_WORK TASK_. For the records below, print the lines from the line with "Image resolution: width=2375" through the line with "Go to the 거래입력" exactly as written; include both end lines and exclude the rest.

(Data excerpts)
§ §

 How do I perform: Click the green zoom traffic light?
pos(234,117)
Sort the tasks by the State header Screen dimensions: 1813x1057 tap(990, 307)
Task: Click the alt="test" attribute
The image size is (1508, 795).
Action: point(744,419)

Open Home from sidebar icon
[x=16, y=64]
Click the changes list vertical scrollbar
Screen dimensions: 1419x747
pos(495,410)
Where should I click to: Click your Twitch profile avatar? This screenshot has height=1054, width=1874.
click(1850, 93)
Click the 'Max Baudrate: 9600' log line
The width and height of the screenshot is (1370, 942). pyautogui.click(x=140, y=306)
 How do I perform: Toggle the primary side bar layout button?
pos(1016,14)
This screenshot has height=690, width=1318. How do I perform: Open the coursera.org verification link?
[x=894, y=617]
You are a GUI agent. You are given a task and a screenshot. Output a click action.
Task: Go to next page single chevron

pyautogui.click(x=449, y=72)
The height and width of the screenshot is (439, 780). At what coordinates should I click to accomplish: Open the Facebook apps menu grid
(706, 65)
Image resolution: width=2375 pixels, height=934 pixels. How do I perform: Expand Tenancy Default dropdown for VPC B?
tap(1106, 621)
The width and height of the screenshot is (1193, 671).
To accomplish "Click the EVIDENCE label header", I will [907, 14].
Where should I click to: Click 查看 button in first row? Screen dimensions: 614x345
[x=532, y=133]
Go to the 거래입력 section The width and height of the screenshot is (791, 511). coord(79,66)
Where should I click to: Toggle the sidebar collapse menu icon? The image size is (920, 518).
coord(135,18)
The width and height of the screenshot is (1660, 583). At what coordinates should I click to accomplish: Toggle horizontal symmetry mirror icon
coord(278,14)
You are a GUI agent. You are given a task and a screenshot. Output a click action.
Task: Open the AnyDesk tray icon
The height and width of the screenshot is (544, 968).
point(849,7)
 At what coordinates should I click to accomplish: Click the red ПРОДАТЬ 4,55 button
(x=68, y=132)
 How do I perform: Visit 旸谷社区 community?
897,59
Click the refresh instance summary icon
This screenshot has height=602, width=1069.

§ §

_TASK SOLUTION_.
Image resolution: width=2375 pixels, height=934 pixels. How do I perform: Expand Tenancy Default dropdown for VPC B?
tap(1106, 621)
The width and height of the screenshot is (1193, 671).
To accomplish "Click the EVIDENCE label header", I will [907, 14].
Where should I click to: Click 查看 button in first row? Screen dimensions: 614x345
[x=532, y=133]
Go to the 거래입력 section The width and height of the screenshot is (791, 511). coord(79,66)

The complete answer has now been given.